=== EXERCISE AIM ===
The answer is to be an exact copy of the lines below running from the line with "Click the getUsername method name" down to the line with "Click the Room", both ends included, and nothing more.

=== SOURCE MATERIAL ===
-------------------------

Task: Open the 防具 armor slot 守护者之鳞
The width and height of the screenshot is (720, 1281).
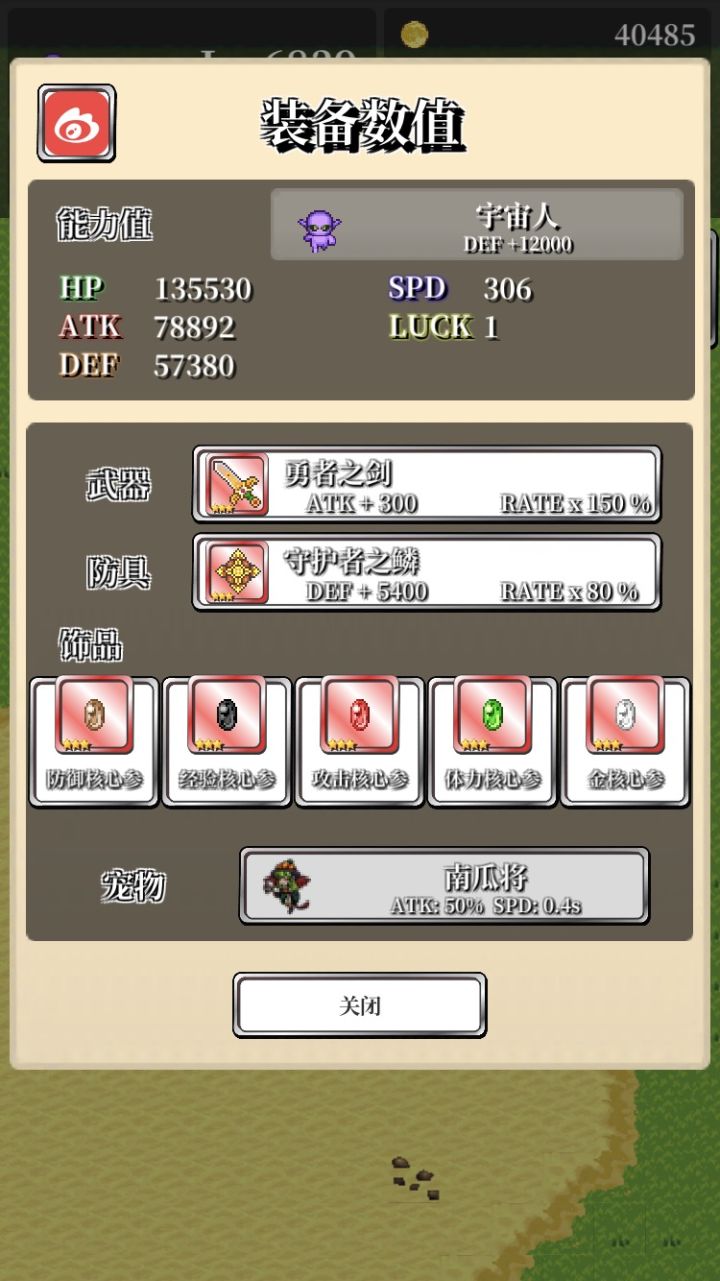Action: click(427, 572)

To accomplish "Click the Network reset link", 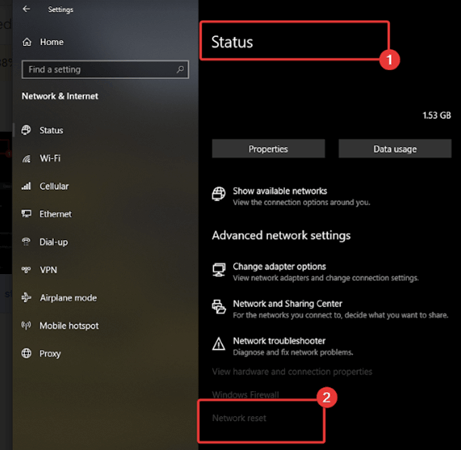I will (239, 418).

-------------------------

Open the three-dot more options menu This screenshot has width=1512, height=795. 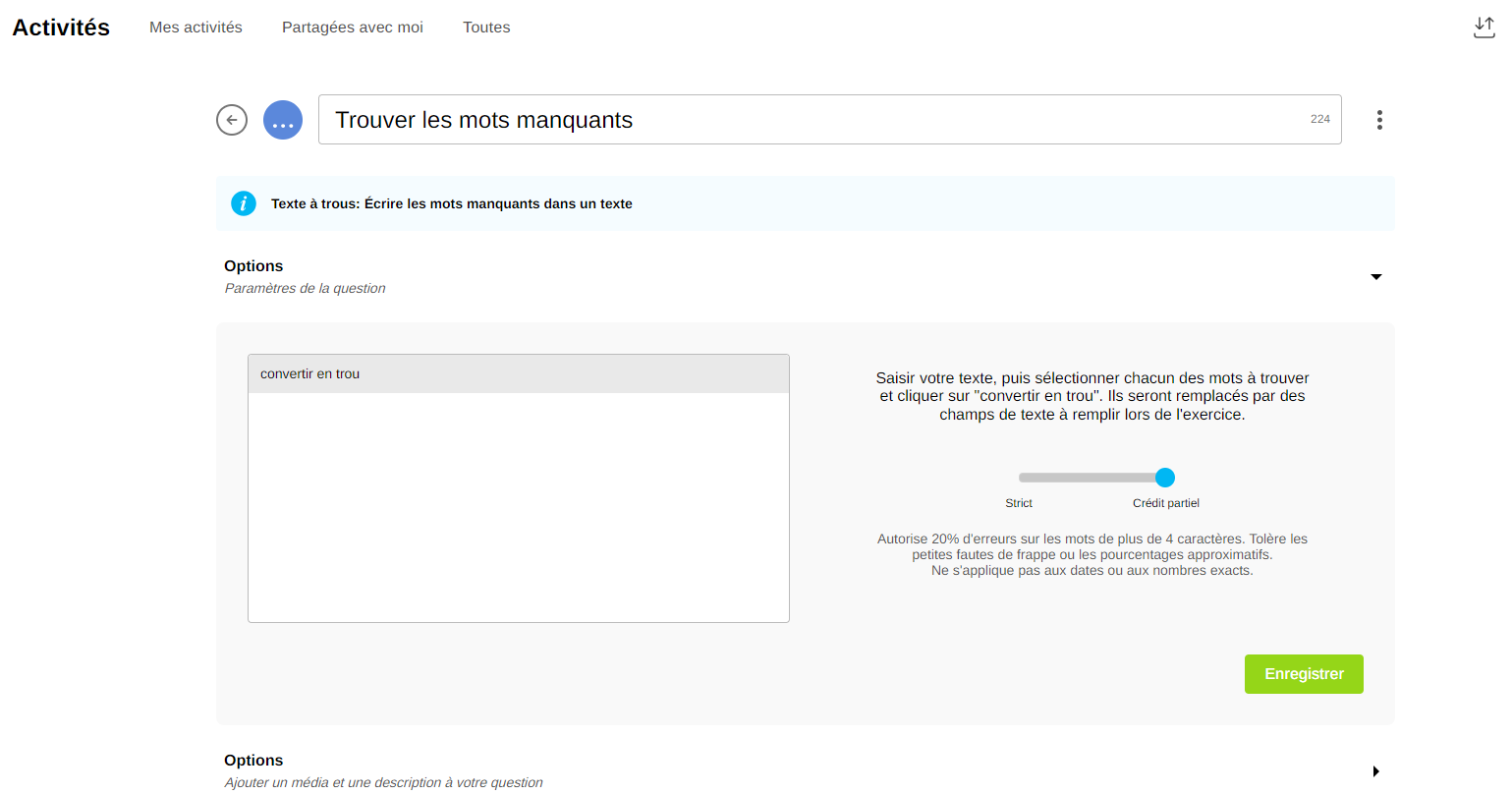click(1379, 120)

-------------------------

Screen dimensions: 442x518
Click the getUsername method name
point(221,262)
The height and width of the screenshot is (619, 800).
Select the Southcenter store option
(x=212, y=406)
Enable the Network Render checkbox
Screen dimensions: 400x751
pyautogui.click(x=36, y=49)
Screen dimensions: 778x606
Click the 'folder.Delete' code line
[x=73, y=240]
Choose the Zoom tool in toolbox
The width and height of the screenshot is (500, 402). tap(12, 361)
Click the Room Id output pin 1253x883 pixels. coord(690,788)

-------------------------

=== EXPECTED ANSWER ===
Click the getUsername method name
point(221,262)
The height and width of the screenshot is (619, 800).
Select the Southcenter store option
(x=212, y=406)
Enable the Network Render checkbox
Screen dimensions: 400x751
pyautogui.click(x=36, y=49)
Screen dimensions: 778x606
Click the 'folder.Delete' code line
[x=73, y=240]
Choose the Zoom tool in toolbox
The width and height of the screenshot is (500, 402). tap(12, 361)
Click the Room Id output pin 1253x883 pixels. coord(690,788)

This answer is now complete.